In the text on teamwork in health careers, why does working on a team help when several patients need treatment at once or one patient needs attention in several areas? Answer in one to three sentences.

Text excerpt:

>>

The Benefits of Working in a Team in the Health Career Field
One of the greatest benefits of working as a nurse, paramedic, or other health care professional is that more often than not, you are working within a team.
Whether you are on a first aid ambulance squad, working in a physician’s office, or part of a large team in a hospital or clinic, there are roles similar to yours and people you work alongside. A lot of people wouldn’t think to consider health care a collaborative field, but the truth is you are often working with others to serve your patients. The team aspect of health careers is beneficial to all practitioners, both new to the work force and more experienced health professionals.
You Don’t Have to Do It All On Your Own
In patient care situations, even the most seasoned health care providers can feel overwhelmed at times. There may be multiple patients requiring treatment at the same time, or there may be a patient who requires attention to multiple injuries or areas all at once. In cases like these, a single person is only able to do so much. When you are working on a team, it means there are multiple people who can attend to patients or assist you in issuing a treatment or performing a diagnosis. This often results in swifter care for the patient, and allows each individual health care provider to pay finer attention to their task at hand.
You Have Others’ Experience to Call Upon
Even though all health care professionals must complete comprehensive training and education and pass board exams in order to be licensed, there comes a time when experience is of greater benefit than education. This doesn’t necessarily mean that the older or longer-practicing members of a team will have all the answers where the newcomers do not, but that is sometimes the case. In other instances, a nurse or paramedic with a different background or experience in a different type of health care setting will be better able to identify a patient problem or suggest a more successful method of approaching treatment. When dealing with people’s lives or a patient status that can change course at the drop of a hat, more heads are often better than one.

<<

Data segment:
>>

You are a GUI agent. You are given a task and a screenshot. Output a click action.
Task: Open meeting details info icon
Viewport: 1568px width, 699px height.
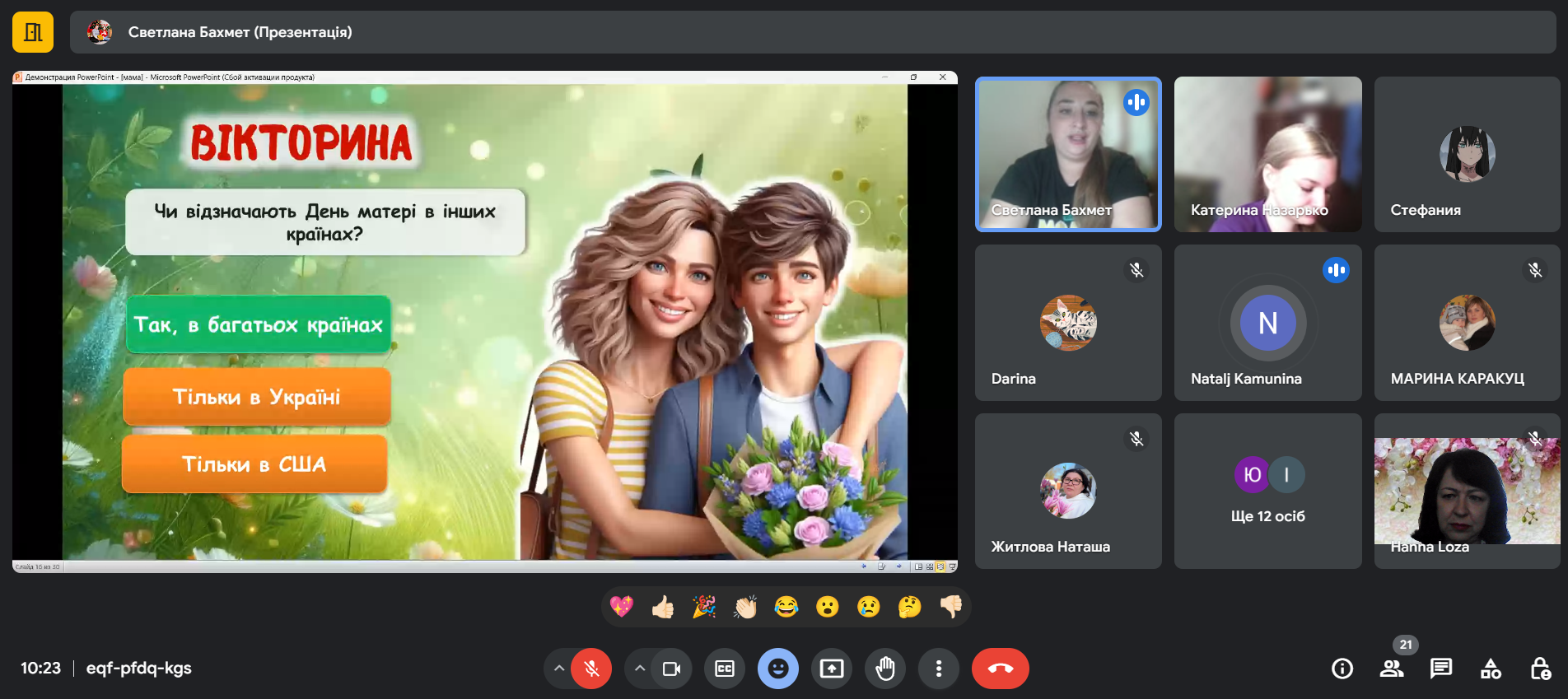[1342, 669]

<<

Answer to this problem: A single person can only do so much, but a team has several people who can attend to patients or help with treatment and diagnosis. This often means swifter care for the patient and lets each provider pay finer attention to the task at hand.